Requests:
[A] Transcribe everything in the Celery queue runner page from "This example demonstrates" down to "(register at app.encord.com/register)".
[B] According to the Celery queue runner page, where can someone register for an Encord account?
[C] Resume the Celery queue runner page from where it stops.

Provided text:

Skip to content

Celery Queue Runner Example

This example demonstrates how to use the Encord Agents QueueRunner with Celery and RabbitMQ for distributed task processing. This pattern can be used for any task that needs to be processed at scale, such as:

  • Running machine learning inference on large datasets
  • Batch processing of annotations
  • Automated quality assurance checks
  • Custom data preprocessing pipelines

Authentication

Before running the example, you need to set up authentication:

  1. Ensure you have an Encord account (register at app.encord.com/register)
  2. Create an SSH key pair following the documentation
  3. Set one of these environment variables:
    # Either set the key content directly:
    export ENCORD_SSH_KEY="-----BEGIN OPENSSH PRIVATE KEY-----
    ...
    -----END OPENSSH PRIVATE KEY-----"
    
    # Or point to the key file:
    export ENCORD_SSH_KEY_FILE="/path/to/your/private_key"

Data section:
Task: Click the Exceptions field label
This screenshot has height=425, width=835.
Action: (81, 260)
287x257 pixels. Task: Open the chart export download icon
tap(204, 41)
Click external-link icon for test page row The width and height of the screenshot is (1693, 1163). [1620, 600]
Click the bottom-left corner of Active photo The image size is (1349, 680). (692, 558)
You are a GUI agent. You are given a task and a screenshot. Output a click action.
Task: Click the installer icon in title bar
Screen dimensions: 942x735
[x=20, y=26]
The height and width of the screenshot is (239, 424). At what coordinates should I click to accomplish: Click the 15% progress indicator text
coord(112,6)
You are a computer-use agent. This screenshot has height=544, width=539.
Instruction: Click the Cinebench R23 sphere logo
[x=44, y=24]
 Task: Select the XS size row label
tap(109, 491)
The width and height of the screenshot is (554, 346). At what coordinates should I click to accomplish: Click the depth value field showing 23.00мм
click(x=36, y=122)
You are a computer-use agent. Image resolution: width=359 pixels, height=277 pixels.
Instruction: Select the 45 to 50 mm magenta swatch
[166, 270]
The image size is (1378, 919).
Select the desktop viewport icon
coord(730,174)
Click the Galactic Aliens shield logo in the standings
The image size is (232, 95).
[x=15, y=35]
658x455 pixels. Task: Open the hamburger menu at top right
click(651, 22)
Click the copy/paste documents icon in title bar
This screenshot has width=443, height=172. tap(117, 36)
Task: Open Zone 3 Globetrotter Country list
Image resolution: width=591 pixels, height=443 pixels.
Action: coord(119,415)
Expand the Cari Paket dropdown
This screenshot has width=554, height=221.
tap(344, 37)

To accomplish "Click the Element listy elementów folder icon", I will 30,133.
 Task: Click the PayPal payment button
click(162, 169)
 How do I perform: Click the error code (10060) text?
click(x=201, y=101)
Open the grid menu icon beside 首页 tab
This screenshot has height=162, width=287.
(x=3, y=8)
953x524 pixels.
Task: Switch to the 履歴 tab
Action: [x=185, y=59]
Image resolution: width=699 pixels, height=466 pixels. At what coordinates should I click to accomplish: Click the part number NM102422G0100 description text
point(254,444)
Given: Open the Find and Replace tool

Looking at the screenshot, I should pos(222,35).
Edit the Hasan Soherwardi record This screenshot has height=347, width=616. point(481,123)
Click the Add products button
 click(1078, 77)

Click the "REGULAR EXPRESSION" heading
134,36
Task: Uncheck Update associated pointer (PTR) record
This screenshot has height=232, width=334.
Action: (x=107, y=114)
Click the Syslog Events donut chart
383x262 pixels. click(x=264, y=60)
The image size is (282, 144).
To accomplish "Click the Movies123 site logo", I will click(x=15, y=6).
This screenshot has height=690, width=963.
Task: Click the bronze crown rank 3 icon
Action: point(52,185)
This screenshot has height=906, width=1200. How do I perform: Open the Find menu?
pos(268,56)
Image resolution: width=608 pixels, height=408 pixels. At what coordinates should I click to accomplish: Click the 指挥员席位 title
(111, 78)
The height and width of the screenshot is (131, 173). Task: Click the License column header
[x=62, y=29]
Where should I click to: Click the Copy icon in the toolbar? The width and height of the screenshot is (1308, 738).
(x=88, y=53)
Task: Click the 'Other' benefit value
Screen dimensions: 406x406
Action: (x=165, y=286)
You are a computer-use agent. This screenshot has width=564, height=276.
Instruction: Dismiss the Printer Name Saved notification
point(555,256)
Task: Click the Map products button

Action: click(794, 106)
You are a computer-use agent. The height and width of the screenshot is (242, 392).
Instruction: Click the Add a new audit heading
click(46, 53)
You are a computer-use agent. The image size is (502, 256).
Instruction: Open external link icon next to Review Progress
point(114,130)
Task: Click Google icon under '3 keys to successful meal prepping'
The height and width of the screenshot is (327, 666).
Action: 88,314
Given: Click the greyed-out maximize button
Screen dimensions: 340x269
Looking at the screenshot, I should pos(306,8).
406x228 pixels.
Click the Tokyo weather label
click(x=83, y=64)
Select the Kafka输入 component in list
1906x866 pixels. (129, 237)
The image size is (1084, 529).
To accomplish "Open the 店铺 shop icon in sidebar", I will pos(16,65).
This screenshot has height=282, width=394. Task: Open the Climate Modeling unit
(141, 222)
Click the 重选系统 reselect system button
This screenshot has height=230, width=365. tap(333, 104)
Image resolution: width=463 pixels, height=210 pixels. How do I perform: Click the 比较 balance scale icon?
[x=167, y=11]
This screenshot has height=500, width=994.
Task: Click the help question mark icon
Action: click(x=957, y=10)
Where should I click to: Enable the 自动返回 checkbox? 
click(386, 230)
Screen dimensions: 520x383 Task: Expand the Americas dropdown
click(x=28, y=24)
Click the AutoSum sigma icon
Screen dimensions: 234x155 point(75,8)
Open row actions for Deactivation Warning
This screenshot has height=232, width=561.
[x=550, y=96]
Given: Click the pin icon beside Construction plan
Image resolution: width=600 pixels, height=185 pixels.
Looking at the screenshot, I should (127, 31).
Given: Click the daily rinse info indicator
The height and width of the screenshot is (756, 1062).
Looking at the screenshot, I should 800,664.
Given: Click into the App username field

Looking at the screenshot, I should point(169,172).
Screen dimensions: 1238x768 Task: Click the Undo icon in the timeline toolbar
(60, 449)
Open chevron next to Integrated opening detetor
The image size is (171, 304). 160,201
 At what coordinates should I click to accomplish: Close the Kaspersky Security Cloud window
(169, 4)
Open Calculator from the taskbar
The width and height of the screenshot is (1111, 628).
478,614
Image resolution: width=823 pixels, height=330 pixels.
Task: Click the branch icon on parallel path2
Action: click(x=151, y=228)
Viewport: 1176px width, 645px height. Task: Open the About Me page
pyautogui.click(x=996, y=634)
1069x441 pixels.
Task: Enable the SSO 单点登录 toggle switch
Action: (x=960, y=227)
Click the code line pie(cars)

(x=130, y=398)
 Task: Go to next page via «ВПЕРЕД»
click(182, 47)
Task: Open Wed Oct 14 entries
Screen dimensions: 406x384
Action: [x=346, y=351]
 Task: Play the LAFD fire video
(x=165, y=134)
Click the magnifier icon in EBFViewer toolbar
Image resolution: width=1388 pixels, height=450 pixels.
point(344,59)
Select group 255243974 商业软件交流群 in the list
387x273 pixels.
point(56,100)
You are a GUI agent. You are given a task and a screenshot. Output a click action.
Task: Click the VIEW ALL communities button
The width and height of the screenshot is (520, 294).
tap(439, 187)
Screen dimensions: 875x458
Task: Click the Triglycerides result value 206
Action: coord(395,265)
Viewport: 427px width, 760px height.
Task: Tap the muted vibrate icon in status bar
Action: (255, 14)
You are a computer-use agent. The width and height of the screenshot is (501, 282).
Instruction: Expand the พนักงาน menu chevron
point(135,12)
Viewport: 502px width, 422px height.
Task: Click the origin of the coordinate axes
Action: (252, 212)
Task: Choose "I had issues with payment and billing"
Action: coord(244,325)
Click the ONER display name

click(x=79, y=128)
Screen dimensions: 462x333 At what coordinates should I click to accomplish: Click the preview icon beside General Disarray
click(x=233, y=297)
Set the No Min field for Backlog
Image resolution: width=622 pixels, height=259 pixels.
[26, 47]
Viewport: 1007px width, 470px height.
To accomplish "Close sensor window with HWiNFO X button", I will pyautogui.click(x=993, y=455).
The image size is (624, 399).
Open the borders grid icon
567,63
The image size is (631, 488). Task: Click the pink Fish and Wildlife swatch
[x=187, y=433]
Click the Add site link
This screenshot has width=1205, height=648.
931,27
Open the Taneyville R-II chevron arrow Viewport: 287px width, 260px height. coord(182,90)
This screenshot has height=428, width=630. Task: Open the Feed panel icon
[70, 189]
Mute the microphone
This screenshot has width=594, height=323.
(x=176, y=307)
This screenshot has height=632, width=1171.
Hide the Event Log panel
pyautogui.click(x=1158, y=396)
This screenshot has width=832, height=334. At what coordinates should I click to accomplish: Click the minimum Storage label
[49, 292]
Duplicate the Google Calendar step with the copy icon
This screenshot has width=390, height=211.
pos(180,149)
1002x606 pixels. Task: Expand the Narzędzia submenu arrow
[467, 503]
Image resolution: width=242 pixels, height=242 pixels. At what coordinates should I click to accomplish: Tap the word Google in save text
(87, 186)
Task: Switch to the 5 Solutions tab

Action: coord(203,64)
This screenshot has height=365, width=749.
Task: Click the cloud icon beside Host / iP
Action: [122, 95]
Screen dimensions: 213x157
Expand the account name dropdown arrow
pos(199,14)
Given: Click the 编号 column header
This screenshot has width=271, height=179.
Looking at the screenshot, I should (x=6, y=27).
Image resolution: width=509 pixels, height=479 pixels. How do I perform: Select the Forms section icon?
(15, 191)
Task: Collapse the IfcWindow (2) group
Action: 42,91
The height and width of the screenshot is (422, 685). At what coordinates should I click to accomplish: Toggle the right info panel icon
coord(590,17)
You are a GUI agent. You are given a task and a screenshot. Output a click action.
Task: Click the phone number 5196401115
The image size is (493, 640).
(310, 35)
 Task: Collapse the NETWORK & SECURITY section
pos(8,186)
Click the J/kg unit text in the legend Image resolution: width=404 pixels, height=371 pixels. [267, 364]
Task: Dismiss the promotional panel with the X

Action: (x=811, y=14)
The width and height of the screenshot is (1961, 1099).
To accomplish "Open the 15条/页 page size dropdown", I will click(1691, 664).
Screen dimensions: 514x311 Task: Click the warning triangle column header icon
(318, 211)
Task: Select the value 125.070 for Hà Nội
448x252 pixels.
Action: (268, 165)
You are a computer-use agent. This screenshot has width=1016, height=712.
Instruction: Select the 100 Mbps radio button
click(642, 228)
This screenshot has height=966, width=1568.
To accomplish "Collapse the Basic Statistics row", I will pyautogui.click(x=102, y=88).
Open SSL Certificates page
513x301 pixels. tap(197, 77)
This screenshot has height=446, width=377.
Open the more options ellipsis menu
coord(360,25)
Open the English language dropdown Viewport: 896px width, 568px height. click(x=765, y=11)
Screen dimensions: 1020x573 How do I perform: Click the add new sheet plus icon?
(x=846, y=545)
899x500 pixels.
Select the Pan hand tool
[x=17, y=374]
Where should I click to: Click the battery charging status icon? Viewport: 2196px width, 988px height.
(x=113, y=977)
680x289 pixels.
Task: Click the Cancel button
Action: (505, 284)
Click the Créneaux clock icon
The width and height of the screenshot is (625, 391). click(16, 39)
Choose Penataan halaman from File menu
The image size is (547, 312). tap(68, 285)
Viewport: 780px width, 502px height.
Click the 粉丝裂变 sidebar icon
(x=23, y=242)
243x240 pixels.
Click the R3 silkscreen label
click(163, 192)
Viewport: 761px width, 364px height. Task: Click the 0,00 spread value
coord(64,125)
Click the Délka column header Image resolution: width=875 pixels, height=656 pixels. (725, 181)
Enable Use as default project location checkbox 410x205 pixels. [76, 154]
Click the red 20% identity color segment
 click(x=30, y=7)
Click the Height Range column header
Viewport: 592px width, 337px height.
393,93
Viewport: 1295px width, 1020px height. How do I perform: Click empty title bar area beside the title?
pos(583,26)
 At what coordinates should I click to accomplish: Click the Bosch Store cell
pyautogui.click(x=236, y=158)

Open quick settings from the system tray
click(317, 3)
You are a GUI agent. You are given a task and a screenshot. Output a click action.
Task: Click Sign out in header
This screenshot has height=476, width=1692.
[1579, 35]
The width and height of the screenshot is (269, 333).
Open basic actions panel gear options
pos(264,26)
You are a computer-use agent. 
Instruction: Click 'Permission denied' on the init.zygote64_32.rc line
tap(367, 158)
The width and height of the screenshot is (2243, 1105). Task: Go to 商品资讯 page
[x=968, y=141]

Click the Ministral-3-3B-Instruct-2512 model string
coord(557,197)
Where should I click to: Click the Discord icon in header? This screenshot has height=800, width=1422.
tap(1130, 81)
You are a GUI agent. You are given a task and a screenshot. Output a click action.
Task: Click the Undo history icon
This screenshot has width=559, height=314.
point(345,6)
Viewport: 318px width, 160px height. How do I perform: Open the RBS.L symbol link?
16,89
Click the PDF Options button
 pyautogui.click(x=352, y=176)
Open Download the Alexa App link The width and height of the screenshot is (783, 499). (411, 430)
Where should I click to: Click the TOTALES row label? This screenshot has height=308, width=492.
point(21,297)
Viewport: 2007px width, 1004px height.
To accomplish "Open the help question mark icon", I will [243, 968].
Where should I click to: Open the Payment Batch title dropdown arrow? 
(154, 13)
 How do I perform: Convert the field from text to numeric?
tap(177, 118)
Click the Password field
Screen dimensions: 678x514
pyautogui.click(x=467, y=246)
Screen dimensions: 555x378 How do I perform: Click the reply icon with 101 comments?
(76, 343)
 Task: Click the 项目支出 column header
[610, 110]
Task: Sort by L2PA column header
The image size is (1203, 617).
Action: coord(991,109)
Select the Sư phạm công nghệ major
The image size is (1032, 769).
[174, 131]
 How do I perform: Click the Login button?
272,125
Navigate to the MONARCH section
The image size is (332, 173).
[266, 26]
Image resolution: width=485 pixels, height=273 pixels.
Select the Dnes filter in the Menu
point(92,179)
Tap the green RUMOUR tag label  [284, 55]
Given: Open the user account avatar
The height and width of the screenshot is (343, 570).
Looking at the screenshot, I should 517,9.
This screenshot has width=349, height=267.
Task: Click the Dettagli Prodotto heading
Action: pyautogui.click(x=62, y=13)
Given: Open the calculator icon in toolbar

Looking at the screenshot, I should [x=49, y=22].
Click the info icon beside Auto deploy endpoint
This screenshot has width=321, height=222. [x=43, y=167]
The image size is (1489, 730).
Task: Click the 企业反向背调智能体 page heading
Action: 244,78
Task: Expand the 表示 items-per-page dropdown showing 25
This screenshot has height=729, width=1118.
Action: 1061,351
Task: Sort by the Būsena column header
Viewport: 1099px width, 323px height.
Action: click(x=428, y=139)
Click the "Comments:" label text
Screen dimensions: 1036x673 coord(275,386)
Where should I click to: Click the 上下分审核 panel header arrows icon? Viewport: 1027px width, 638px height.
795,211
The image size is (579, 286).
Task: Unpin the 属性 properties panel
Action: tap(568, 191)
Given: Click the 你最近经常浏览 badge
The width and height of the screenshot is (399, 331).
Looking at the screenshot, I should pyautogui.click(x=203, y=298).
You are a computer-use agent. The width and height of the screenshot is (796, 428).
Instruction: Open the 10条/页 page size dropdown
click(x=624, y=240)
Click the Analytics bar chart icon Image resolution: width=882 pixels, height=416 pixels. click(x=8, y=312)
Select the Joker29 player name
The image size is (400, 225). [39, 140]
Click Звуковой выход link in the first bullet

Answers to the exercise:
[A]
This example demonstrates how to use the Encord Agents QueueRunner with Celery and RabbitMQ for distributed task processing. This pattern can be used for any task that needs to be processed at scale, such as:

  • Running machine learning inference on large datasets
  • Batch processing of annotations
  • Automated quality assurance checks
  • Custom data preprocessing pipelines

Authentication

Before running the example, you need to set up authentication:

  1. Ensure you have an Encord account (register at app.encord.com/register)

[B] At app.encord.com/register.

[C]
    

💡 Consider creating a service account for running agents

Setup

  1. Install dependencies:
pip install -r requirements.txt
  1. Start RabbitMQ (using Docker):
docker run -d --hostname my-rabbit --name my-rabbit -p 5672:5672 -p 15672:15672 rabbitmq:management
  1. Update the Project hash in queue_runner_example.py with your Encord Project hash.

Running the Example

  1. Start one or more Celery workers:

    python worker.py
    

  2. In a separate terminal, populate the queue with tasks:

    python populate_queue.py
    

The workers automatically start processing tasks as they are added to the queue.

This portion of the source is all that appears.